Rabu 17 Feb 2021 00:08 WIB

UU ITE Hasil Kajian Norma dan Praktik Negara Lain

Pelaksanaan UU ITE tidak boleh menimbulkan rasa ketidakadilan.

Rep: Fauziah Mursid/ Red: Indira Rezkisari
Menteri Komunikasi dan Informatika Johnny G Plate  mendukung pernyataan Presiden Joko Widodo agar implementasi UU ITE tetap memberi keadilan kepada masyarakat.
Foto: GALIH PRADIPTA/ANTARA FOTO
Menteri Komunikasi dan Informatika Johnny G Plate mendukung pernyataan Presiden Joko Widodo agar implementasi UU ITE tetap memberi keadilan kepada masyarakat.

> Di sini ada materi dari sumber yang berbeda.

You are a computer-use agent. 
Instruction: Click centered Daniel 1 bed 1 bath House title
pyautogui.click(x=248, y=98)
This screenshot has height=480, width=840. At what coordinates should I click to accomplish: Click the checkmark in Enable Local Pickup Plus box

REPUBLIKA.CO.ID, JAKARTA -- Menteri Komunikasi dan Informatika, Johnny G Plate, merespons permintaan dilakukannya revisi terhadap Undang undang Informasi dan Transaksi Elektronik (UU ITE). Johnny mengatakan, semangat pembentukan UU ITE sebetulnya untuk menjaga ruang digital Indonesia agar bersih, sehat, beretika, dan bisa dimanfaatkan secara produktif.

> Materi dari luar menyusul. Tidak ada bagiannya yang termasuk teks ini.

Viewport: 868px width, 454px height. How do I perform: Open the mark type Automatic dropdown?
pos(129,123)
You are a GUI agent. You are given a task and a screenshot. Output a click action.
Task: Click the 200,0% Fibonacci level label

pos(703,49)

Karena itu, UU ITE merupakan hasil kajian panjang dari norma-norma peraturan perundang-undangan lain yang masih berlaku saat ini. "Misalnya ketentuan dalam KUHP yang berhubungan dengan pasal 28 ayat 2 UU ITE, serta praktik baik negara-negara lain untuk menjaga ruang digital yang aman dan produktif," ujar Johnny melalui pesan singkatnya kepada Republika.co.id, Selasa (16/2).

Baca Juga

Namun demikian, Pemerintah berpedoman dalam pelaksanaan UU ITE tidak boleh justru menimbulkan rasa ketidakadilan. Karena itu, Menkominfo mendukung pernyataan Presiden Joko Widodo agar implementasi UU ITE tetap memberi keadilan kepada masyarakat.

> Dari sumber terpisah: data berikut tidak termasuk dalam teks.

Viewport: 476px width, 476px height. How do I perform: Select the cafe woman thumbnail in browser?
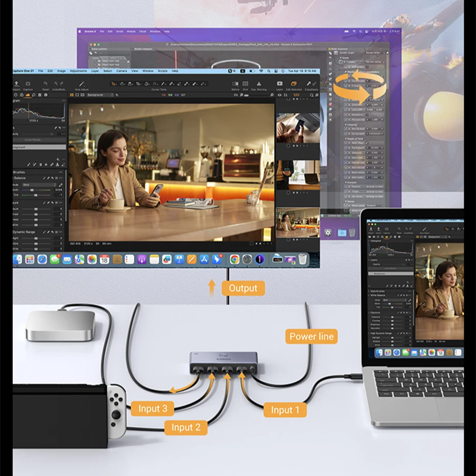coord(297,222)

Ia mendorong penegak hukum lebih selektif menyikapi dan menerima pelaporan pelanggaran UU ITE dan pasal-pasal yang bisa menimbulkan multitafsir diterjemahkan secara hati-hati.

"Kominfo  juga mendukung bersama Mahkamah Agung, Kepolisian, Kejaksaan, membuat pedoman resmi penafsiran terhadap pasal pasal UU ITE yang dianggap kontroversial di atas agar lebih jelas dan dapat menghindari  penafsiran yang beragam," ungkapnya.

Ia juga memberi penjelasan terkait pasal-pasal yang kerap dipersoalkan tersebut sebelumnya telah beberapa kali diajukan ke Mahkamah Konstitusi (MK), khususnya Pasal 27 ayat (3) dan Pasal 28 ayat (2) UU ITE. "Dua pasal itu yang kerap kali dianggap sebagai "Pasal Karet", telah beberapa kali diajukan uji materiil ke Mahkamah Konstitusi (MK) serta selalu dinyatakan konstitusional," katanya.

Ia memastikan Pemerintah akan mengoptimalkan berbagai langkah tersebut. Namun, jika dalam perjalanannya tetap tidak dapat memberikan rasa keadilan, maka kemungkinan revisi UU ITE juga terbuka. Sebab, UU ITE juga telah mengalami revisi di tahun 2016 dengan merujuk pada beberapa putusan MK.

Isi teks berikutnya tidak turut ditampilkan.